**** Dataset ****
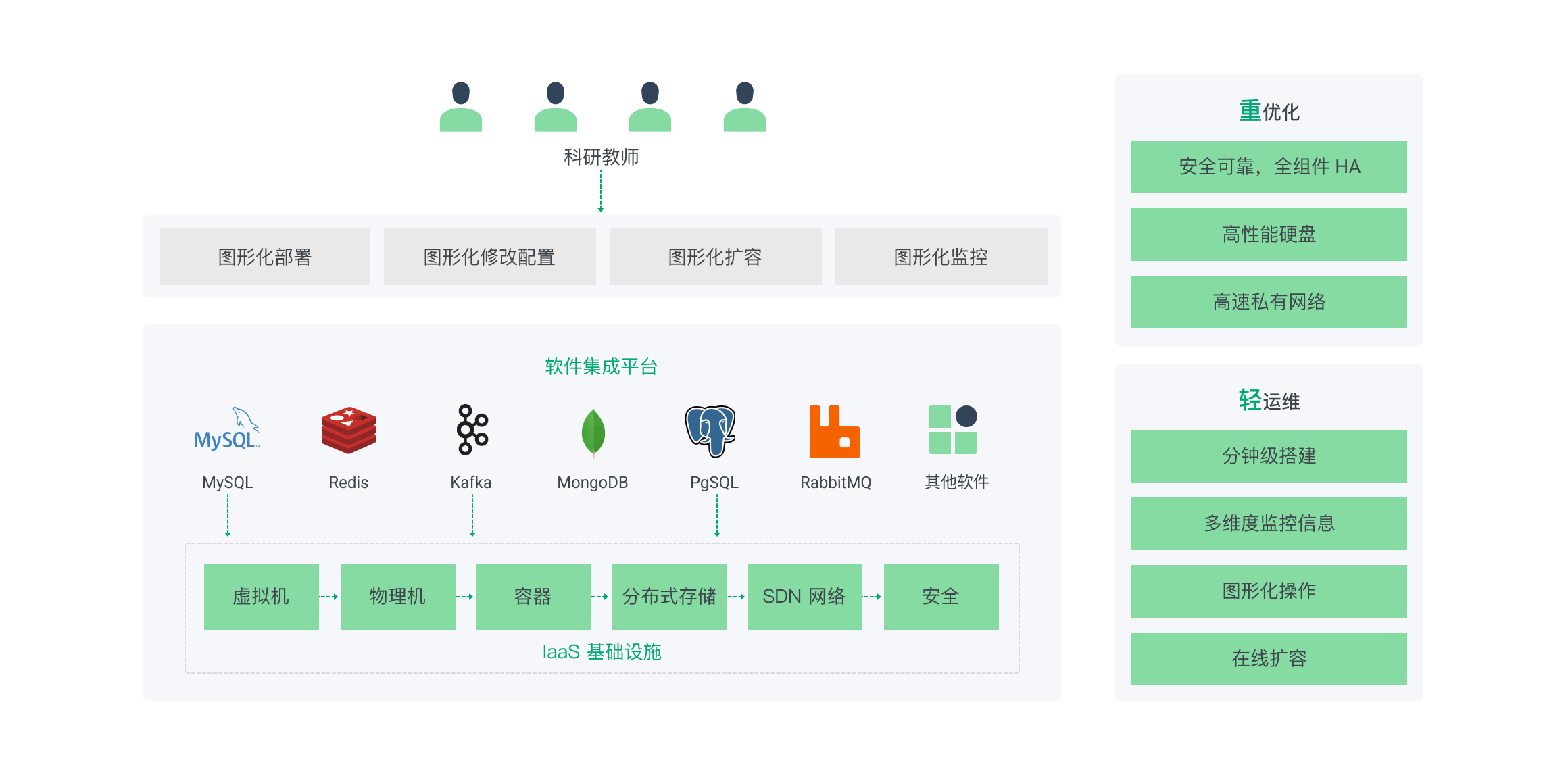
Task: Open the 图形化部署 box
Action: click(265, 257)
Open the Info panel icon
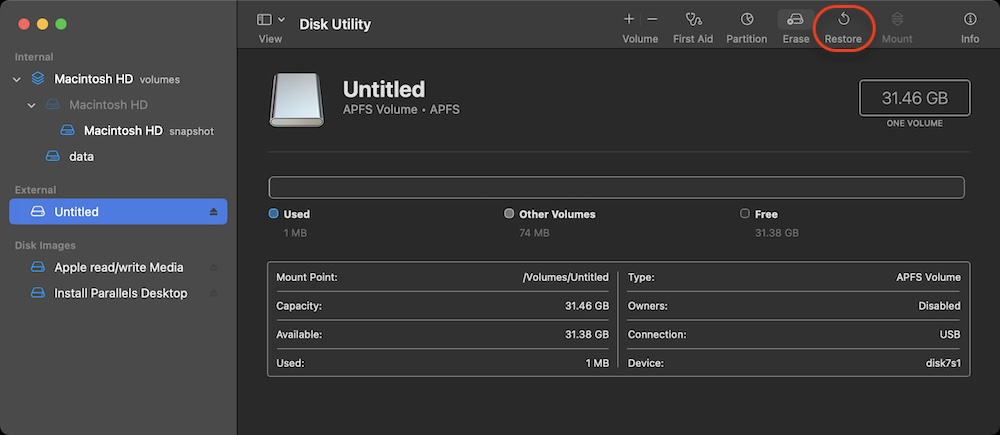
****
**** Dataset ****
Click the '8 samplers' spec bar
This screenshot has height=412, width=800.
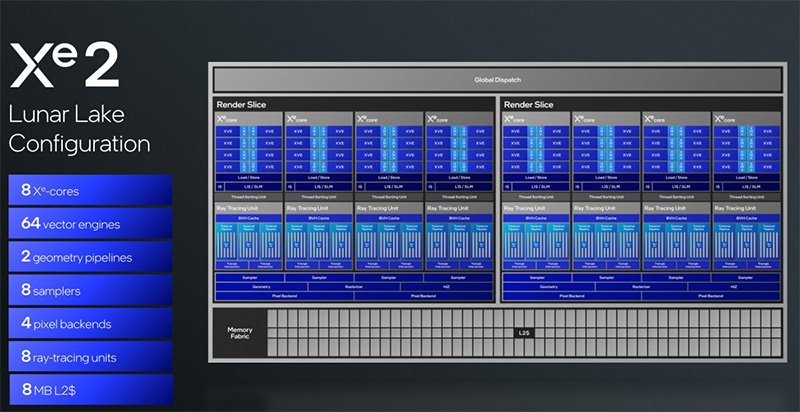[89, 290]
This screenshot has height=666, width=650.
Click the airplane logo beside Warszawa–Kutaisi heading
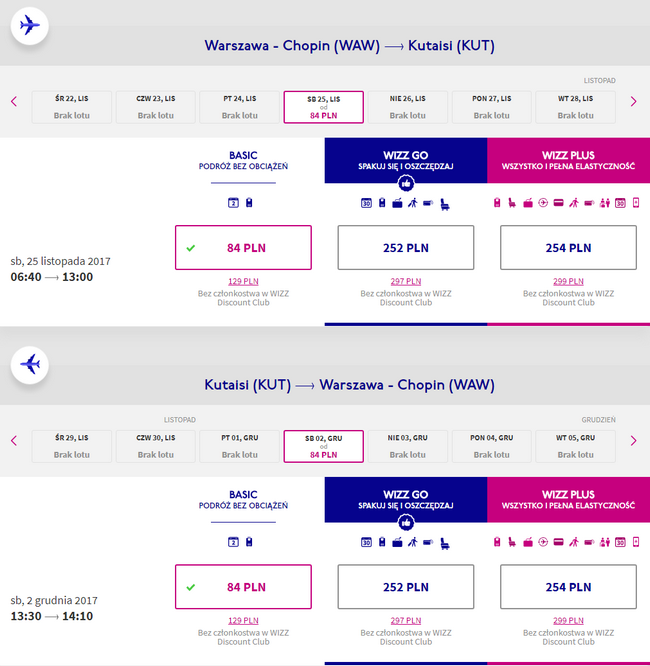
****
To do: Keep to the stretch from the line containing "This screenshot has height=412, width=800." through the line containing "Click the airplane", both ends included, and copy it exactly from the listing above, minus the pictures.

Solution to this problem:
This screenshot has height=412, width=800.
[89, 290]
This screenshot has height=666, width=650.
Click the airplane logo beside Warszawa–Kutaisi heading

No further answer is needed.